The success of the GHNI and WaterAid projects outlined in my previous posts were dependent on supporters spreading the word online.

So what made the content highly shareable in these cases?

Close enough real time. People, including your donors, are used to instant status sharing, retweeting or 30-second posting online of what they’re thinking, doing, or looking at right now. So by its nature, shareable content online needs to be as it happens.

You crash your car and Facebook a pic of your write-off. Within seconds, your friends send you messages of commiseration (or tell you off for being an idiot). If they had to write you a note and post it, you wouldn’t hear from them.

So by the time you dig a well, get a photographer to take pictures of it, send them back to charity headquarters, get them cropped and inserted into a nice newsletter and mail it to your donors, it’s weeks old at best. Months old more likely. It’s already old news. (Although I’m not suggesting you should stop using newsletters!)

But what if you can get your beneficiaries to upload pictures as the well-digging is happening? Then the real-time element of the content pushes it into the donor’s “now”.

The donor may be dealing with office politics or cooking dinner… when up pops a picture in their newsfeed. It shows a well being dug right now that will radically change lives. At worst, the content is a few hours old rather than a few months. This dramatically increases its shareability.

Content formats everyone uses in the online world. Photos snapped on your iPhone or Android are so easy to upload and share. Even your most tech-challenged donors will upload pictures of their dogs, cats and grandchildren. And they share images and content they find funny, emotive, inspiring or challenging.

Again, this is not photography or video with high production values. It’s stuff anyone can produce. And because it feels comfortable and familiar, people share it.

Plus Instagram, used for the WaterAid project, is kind of cool. Everyone instantly recognises that square format and knows this wasn’t taken on any high end Nikon DSLR. That lends authenticity. Which brings me to the next point.

Unpolished content. You don’t get those awful group pics of everyone lined up in a row. Or perfectly exposed images.
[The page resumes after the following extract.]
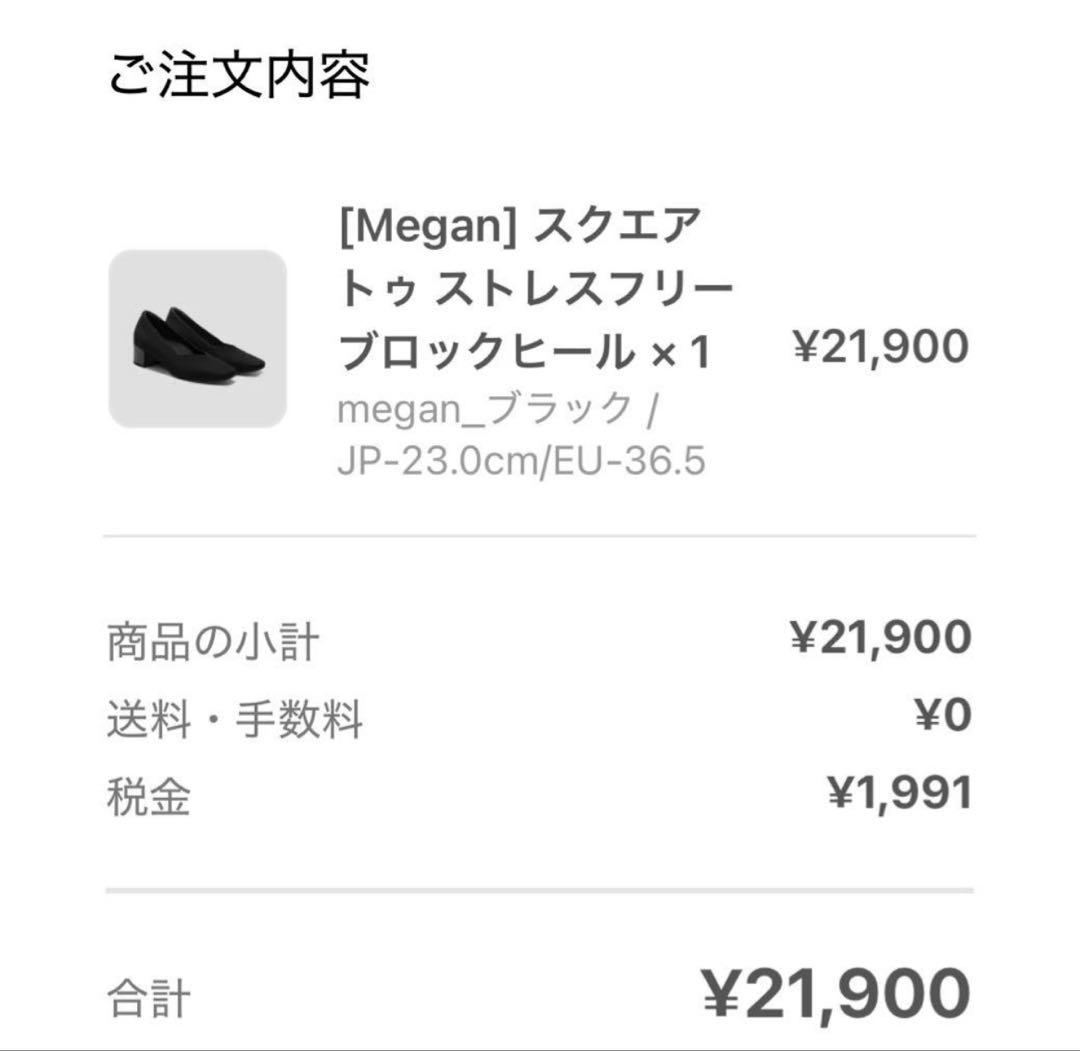
Task: Click the item price beside the product title
Action: point(880,347)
Instead, you get the type of images that you’d take yourself.

The result is imagery that feels real to the donor. And it IS real because it’s user-generated not charity-generated.
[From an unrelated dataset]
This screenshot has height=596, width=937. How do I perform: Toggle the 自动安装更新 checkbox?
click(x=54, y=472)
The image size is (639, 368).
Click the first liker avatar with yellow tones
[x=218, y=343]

Sometimes charities show a packaged-up version of their successes. They show the beneficiary in real need, their projects and programs as the saviour and everyone lives happily ever after.

But real-time digital storytelling means you show things going wrong. Setbacks in your project. People getting sick. But that’s real life, isn’t it? Like crashing your car.

The real benefit is that you give the donor a much better insight into the details of the challenges facing your beneficiaries. And you do it in a way that’s compelling to them.

All this does not mean you should never produce polished content or send out professional photographers to the field. That has its place.

But I think this form of digital storytelling could have a powerful and positive impact on donor engagement. Ultimately, that can only be good for donor retention.

What do you think? What type of digital content do you think donors will share?